── PÁGINA

El Celler de Can Roca: el crítico le da un 10
El restaurante familiar de los hermanos Roca, en Girona, se convierte en una leyenda gastronómica
Con el paso del tiempo, la trayectoria de los hermanos Roca apunta a convertirse en leyenda. En el ámbito de la alta cocina se cuentan con los dedos de la mano las familias con méritos equiparables. Aquella sencilla casa de comidas en la que décadas atrás nacieron los tres hermanos —Joan, Josep y Jordi— a las afueras de Girona se ha consolidado como el testimonio más elegante de la vanguardia en cualquiera de sus versiones.
Puntuación 10 | |
Pan | 9 |
Café | 9,5 |
Bodega | 10 |
Aseos | 9 |
Ambiente | 10 |
Servicio | 10 |
Cocina | 10 |
Postres | 10 |
Tres pilares sustentan su trabajo: las recetas, excepcionales, síntesis de innovación y academicismo; la bodega, inabarcable, una de las más meditadas y mejor gestionadas del Viejo Continente, y los postres, intuitivos, que fusionan técnica e imaginación a partes iguales. No deja de resultar insólito que dentro de un mismo restaurante trabajen en libertad y en la misma dirección tres mentes brillantes, pero en campos distintos. ¿Cuántos restaurantes en el mundo se aproximan a la perfección absoluta? Ninguno. O muy pocos. Si alguno roza ese estatus, es precisamente El Celler de Can Roca.

────
── CONJUNTO DE DATOS

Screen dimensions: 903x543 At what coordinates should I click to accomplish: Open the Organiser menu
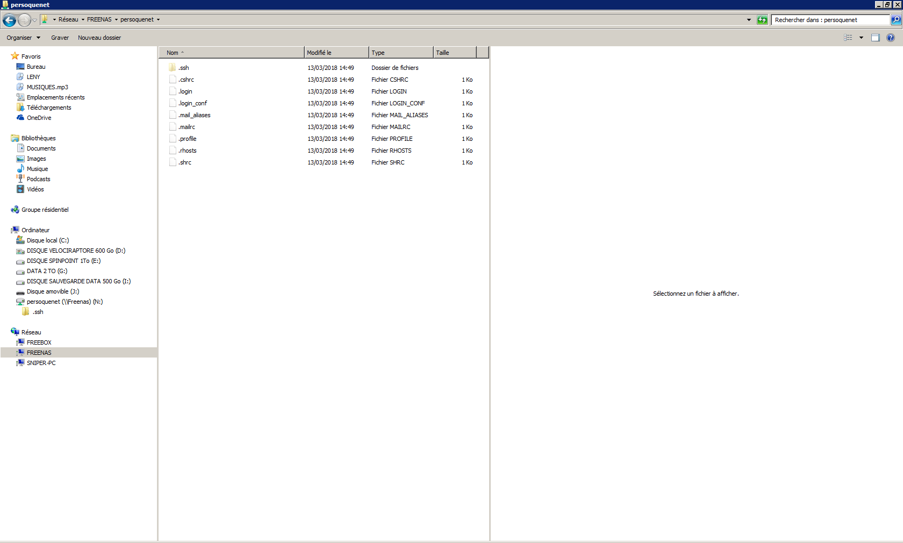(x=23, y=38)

────
── CONJUNTO DE DATOS

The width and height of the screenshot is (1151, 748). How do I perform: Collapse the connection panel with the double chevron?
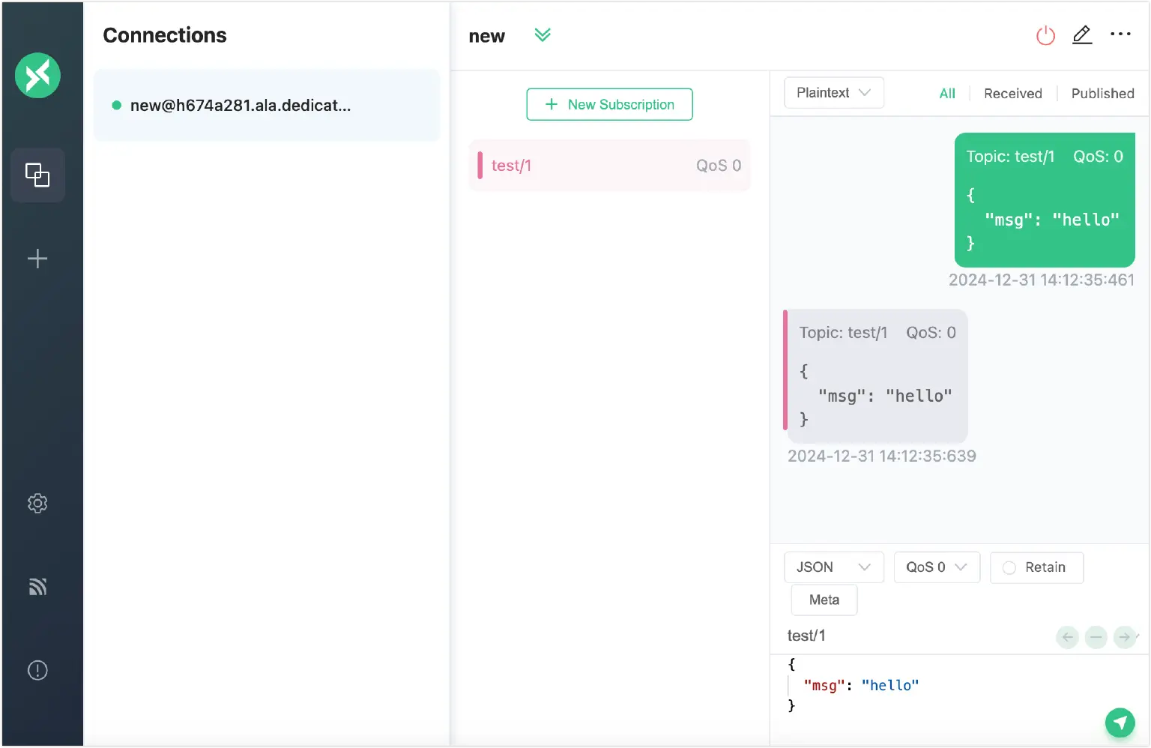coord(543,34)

────

#### [TRABAJO SOLICITADO]
• 1. Según la reseña sobre El Celler de Can Roca, ¿cuáles son los tres pilares que sustentan el trabajo de los hermanos Roca?
• 2. Transcriba literalmente el fragmento de la reseña sobre El Celler de Can Roca que va desde "Puntuación 10 |" hasta "de Can Roca.".

#### [RESULTADOS ESPERADOS]
• 1. Las recetas, la bodega y los postres.

• 2.
Puntuación 10 | |
Pan | 9 |
Café | 9,5 |
Bodega | 10 |
Aseos | 9 |
Ambiente | 10 |
Servicio | 10 |
Cocina | 10 |
Postres | 10 |
Tres pilares sustentan su trabajo: las recetas, excepcionales, síntesis de innovación y academicismo; la bodega, inabarcable, una de las más meditadas y mejor gestionadas del Viejo Continente, y los postres, intuitivos, que fusionan técnica e imaginación a partes iguales. No deja de resultar insólito que dentro de un mismo restaurante trabajen en libertad y en la misma dirección tres mentes brillantes, pero en campos distintos. ¿Cuántos restaurantes en el mundo se aproximan a la perfección absoluta? Ninguno. O muy pocos. Si alguno roza ese estatus, es precisamente El Celler de Can Roca.